This is a tough question to answer in a fully authoritative way -- I think different people have different ways of thinking about recursion. My way of thinking about recursion is to force myself to think in a very disciplined, abstract way about what a function is. A function is just a mapping. That's simple in principle, but easy to forget in practice, especially if you're used to thinking in imperative terms -- that is, to thinking about programs as sets of instructions.
Forget about instructions for a moment, and think about the factorial function in its most abstract form:
X Y
--------------------
0 ------> 1
1 ------> 1
2 ------> 2
3 ------> 6
4 ------> 24
5 ------> 120
6 ------> 720
...
Don't worry for now about how to calculate this. Just think about the abstract mapping. Now let's think about how to make a recursive version of this function. What do we need? Well, we need a function that creates a different mapping -- not a mapping from [1, 2, 3, ...] to factorials, but a mapping from one value of Y to the next. In other words (using lower-case now):
x y
--------------------
1 ------> 1
1 ------> 2
2 ------> 6
6 ------> 24
24 ------> 120
120 ------> 720
720 ------> 5040
...
Now let's think about how to calculate this. Immediately a problem appears: 1 maps to 1 the first time and to 2 the second. So we know we're going to have to write a special case to differentiate those two. But for the others, this is pretty simple, right? Just multiply x by its position in the list. So this means for all those parts of the mapping, we need to know just two things: x, and its position in the list:
def factorial_recurrence(x, position):
return x * position
Note that this function now has two arguments, so it's actually a slightly different function than the above:
x, p y
------------------------
1 0 ------> 1
1 1 ------> 2
2 2 ------> 6
6 3 ------> 24
24 4 ------> 120
120 5 ------> 720
720 6 ------> 5040
This shows quite clearly how we can differentiate between the two mappings from 1. Now we just have to come up with a way to get the position information. It just so happens that position is the same as the value of X. So one simple way would be to use a loop. Here we take care of X == 0 by simply setting x to 1 and starting our loop at 1 instead of 0:
def factorial(X):
x = 1
for position in range(1, X + 1):
x = factorial_recurrence(x, position)
return x
Now notice that the value of x here is being passed into factorial_recurrence, and then the result is being saved as x.

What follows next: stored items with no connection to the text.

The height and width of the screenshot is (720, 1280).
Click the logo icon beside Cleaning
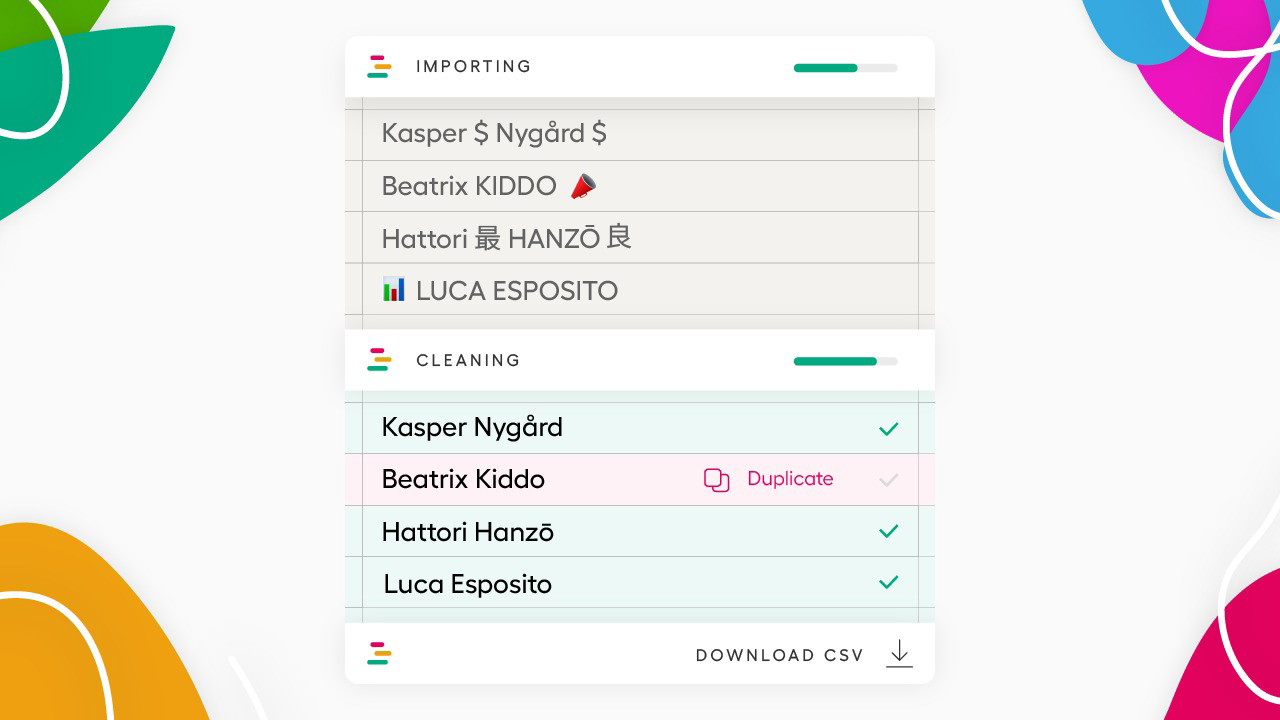[x=378, y=360]
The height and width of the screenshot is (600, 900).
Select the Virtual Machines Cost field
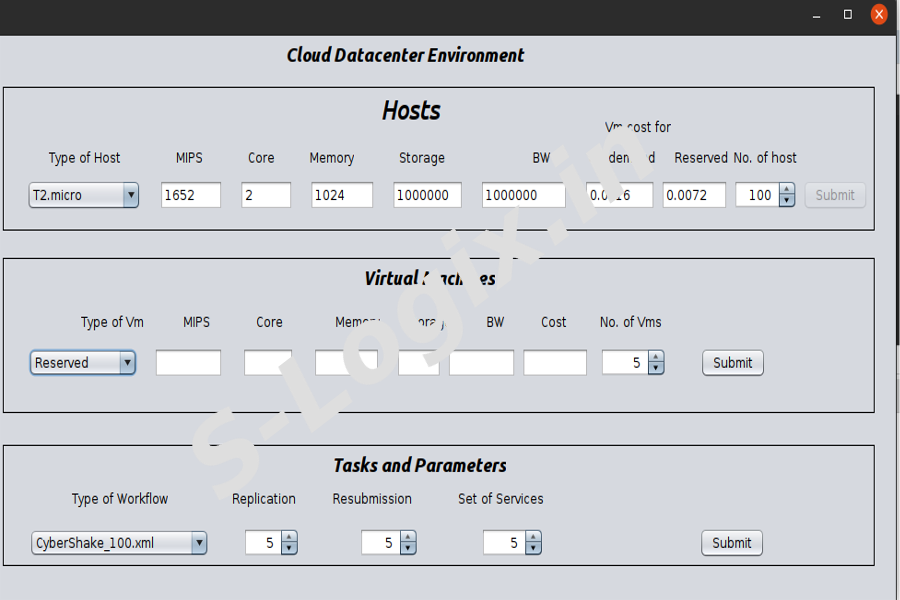[554, 363]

So what's really happening here is that the output of the function is being passed back into the function. Here's the big reveal:
That's recursion!
This is, in a crucial sense, already a recursive algorithm. It's just that the representation is inside-out here, and the function also incorporates position information from outside the recursive process. To see what I mean, look at this:
def even_factorial(X):
x = 1
for position in range(2, X + 1, 2):
x = factorial_recurrence(factorial_recurrence(x, position - 1), position)
return x
This gives the same result as factorial for every even value of X. (It gives the result of X - 1 for odd values of X.) And we don't have to stop there. We can do the same thing for every third value of X (breaking out the nesting for clarity):
def third_factorial(X):
x = 1
for position in range(3, X + 1, 3):
x = factorial_recurrence(
factorial_recurrence(
factorial_recurrence(
x,
position - 2
),
position - 1
),
position
)
return x
Now do the same thing for every 4th, every 5th, and so on. If you continue this process, then for any given X, you'll eventually create a function that will return nothing but 1 until you pass X, and then when you pass X, you'll get the factorial of X.
At this point the trick of recursion is simply to realize that we can automate that process of turning the loop inside out by having factorial call itself. Every time factorial is called, it simply nests another factorial_recurrence call inside the last -- unless X is 0, in which case, it returns 1, terminating the sequence of nested calls.
def factorial(X):
if X == 0:
return 1
else:
return factorial_recurrence(factorial(X - 1), X)
So this is kind of a complicated way of thinking about recursion, but its value is that it shows, very clearly, the relationship between the abstraction of recursive functions and their concrete implementation in imperative code.